United in States of Uncertainty

Insurers and the Risks of the Emerging American Nation

Elisabeth Engel

This research project examines the emergence of the North American insurance industry during the Revolutionary era and the early republic. It asks how insurers were able to establish themselves as new-style experts on risk and thereby able to change their society’s notions of threat and danger. It will examine the expectations about the future that informed insurers’ understandings of risk and track the economic, political, social, and cultural uncertainties they thought could be addressed by calculation of risk.  The analysis focuses on the production and marketing of knowledge of risk; long dominant in the insurance business in Europe, the idea of taking action to counter negative events that might occur in the future gained ground in Europe’s overseas colonies during the Age of Revolutions (1750–1830). In the wake of their successful fight for independence from Great Britain, Americans established more than 300 commercial enterprises to manage the risks that came with the task of nation building. By grounding the history of risk in the context of the uncertainties particular to Britain’s North American colonies at the time of the Revolution, the project goes beyond the geographic and conceptual scope of studies focused on Europe. 
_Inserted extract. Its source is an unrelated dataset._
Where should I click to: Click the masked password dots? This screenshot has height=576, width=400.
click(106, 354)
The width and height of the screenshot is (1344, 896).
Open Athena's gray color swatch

The project’s reconstruction of the emergence of the American insurance industry rests upon a data base compiled for that purpose. The data base covers the period from 1752 (the year the first insurance firm in the colonies opened) to 1840 (the point by which insurance firms had been established in each of the states and a national network of firms existed); firms are listed by name, year of founding, place of founding, and principal activity (maritime insurance, fire insurance, life insurance).  Drawing on the data base, the project will use digital tools, in particular digital cartography, to provide visual representation of the spatial and chronological development of the American insurance industry.
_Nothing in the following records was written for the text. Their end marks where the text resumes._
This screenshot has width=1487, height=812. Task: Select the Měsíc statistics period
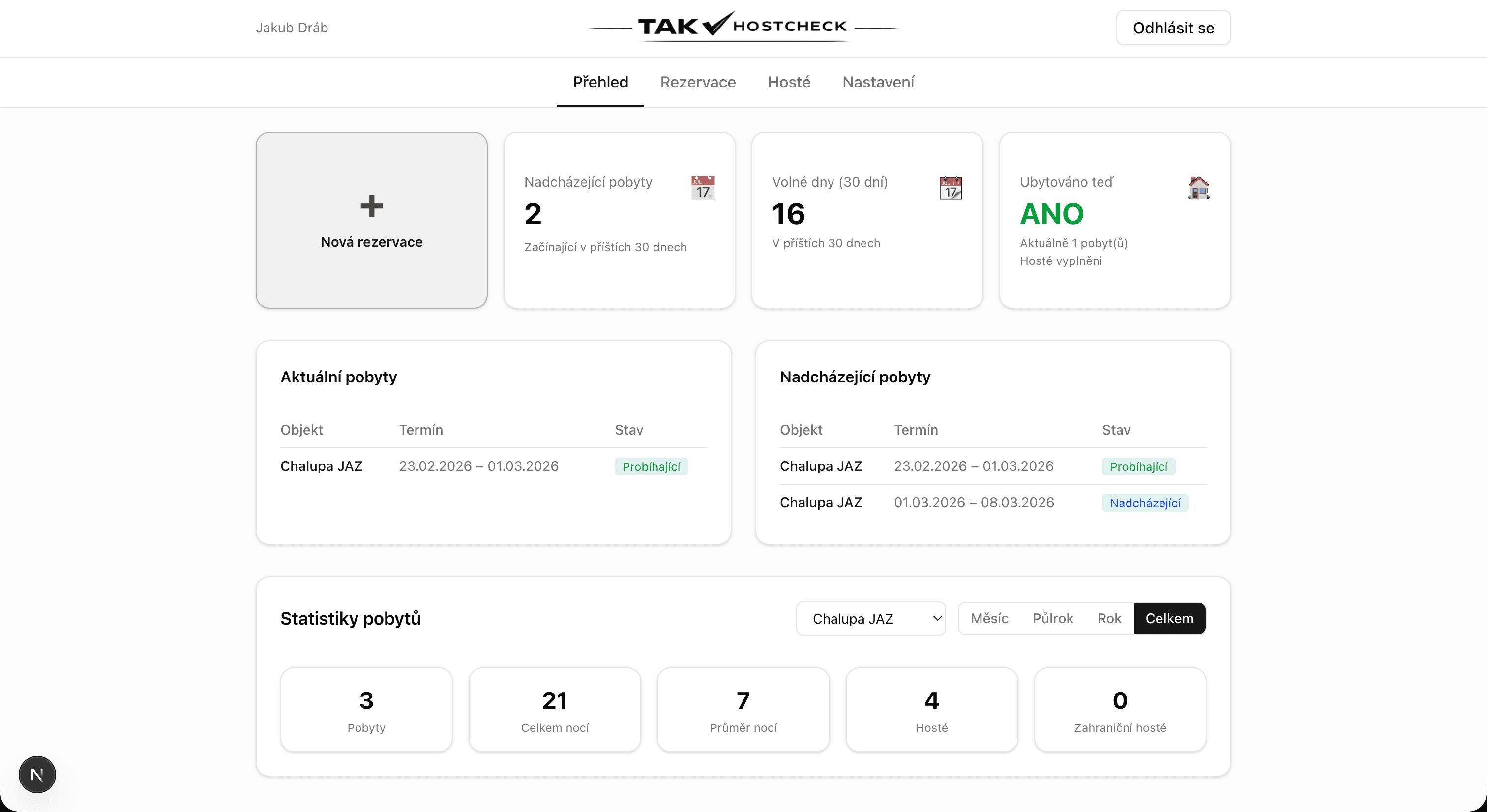pos(989,618)
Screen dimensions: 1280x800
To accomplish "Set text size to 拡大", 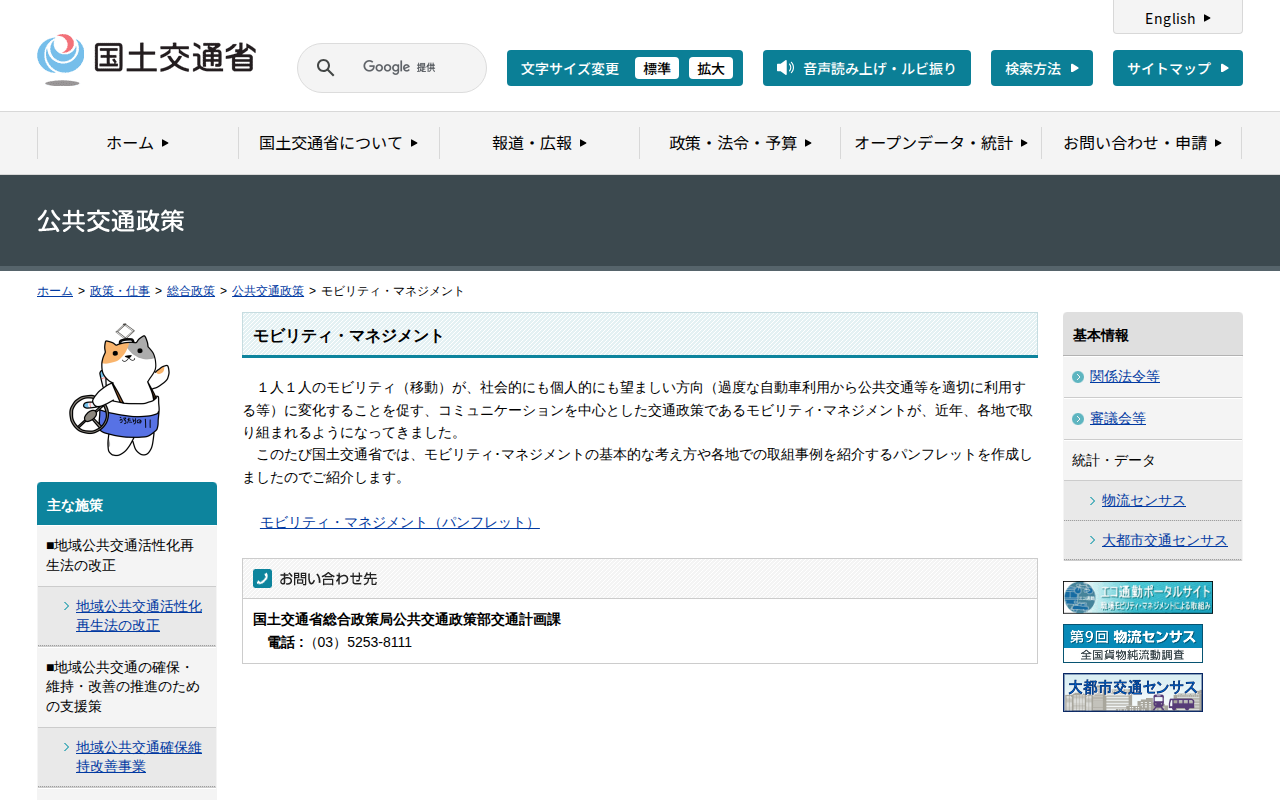I will 710,68.
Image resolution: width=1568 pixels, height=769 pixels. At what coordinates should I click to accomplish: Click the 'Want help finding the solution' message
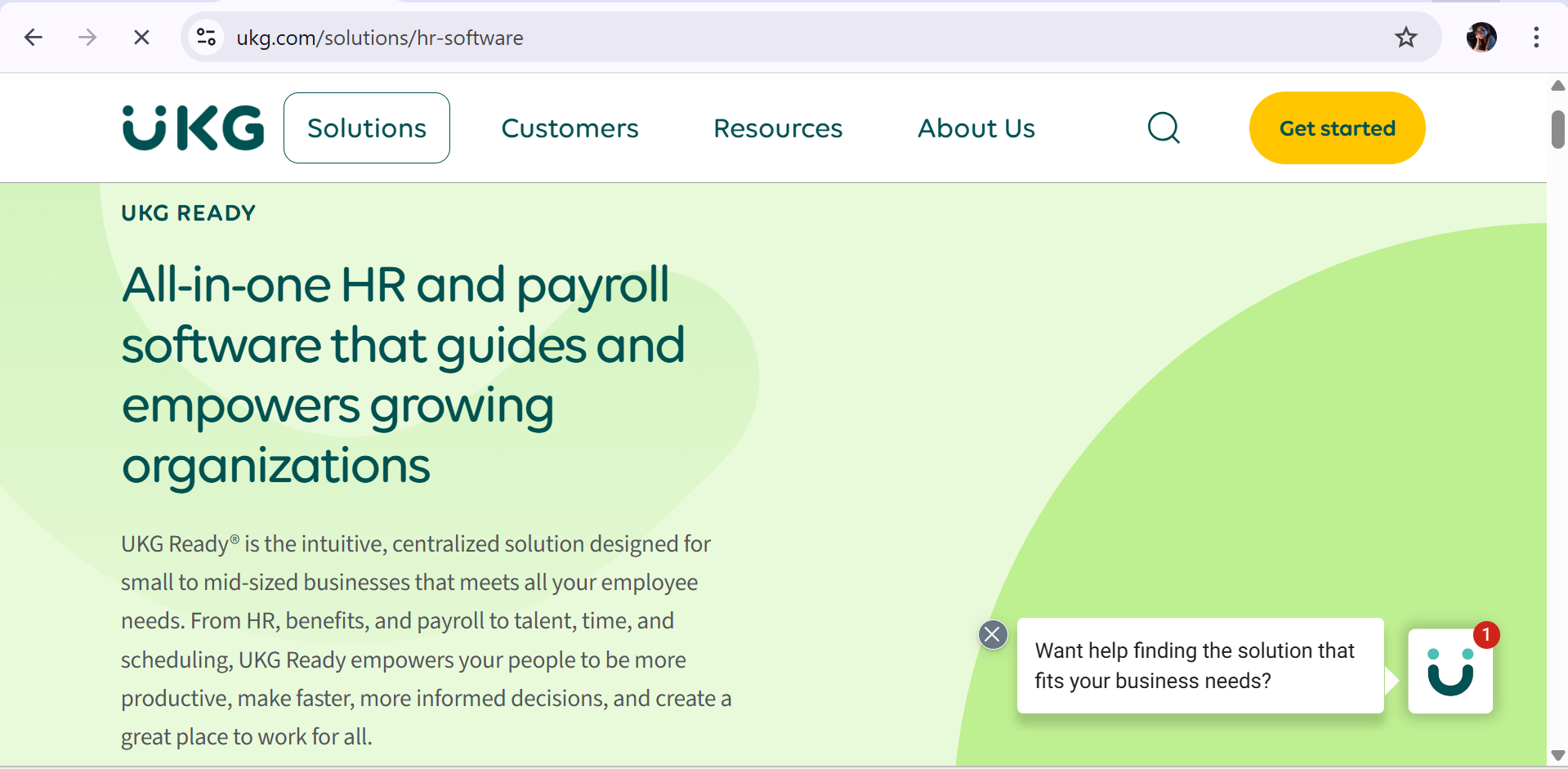click(x=1199, y=665)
The study is divided into six chronologically organized chapters. Chapter One examines differences in the ways insurers in the British metropole and those in the North American colonies viewed insurability between roughly 1750 and 1770. Chapter Two analyzes the founding of the first insurance firms in the colonies as a strategy on the part of revolutionary elites to protect their wealth (1770–1790). Chapter Three focuses on the definitions of risk and security that American insurers developed for the market between 1790 and 1814. Chapter Four considers the role of insurance agents in disseminating the idea of risk in rural and urban communities between 1790 and 1820. Chapter Five analyzes the cultural construction of catastrophes – both natural and human-made – that were deemed uninsurable in the period 1800—1830. Chapter Six assesses the social stratification of insurance protection against the backdrop of nation building into the 1840s.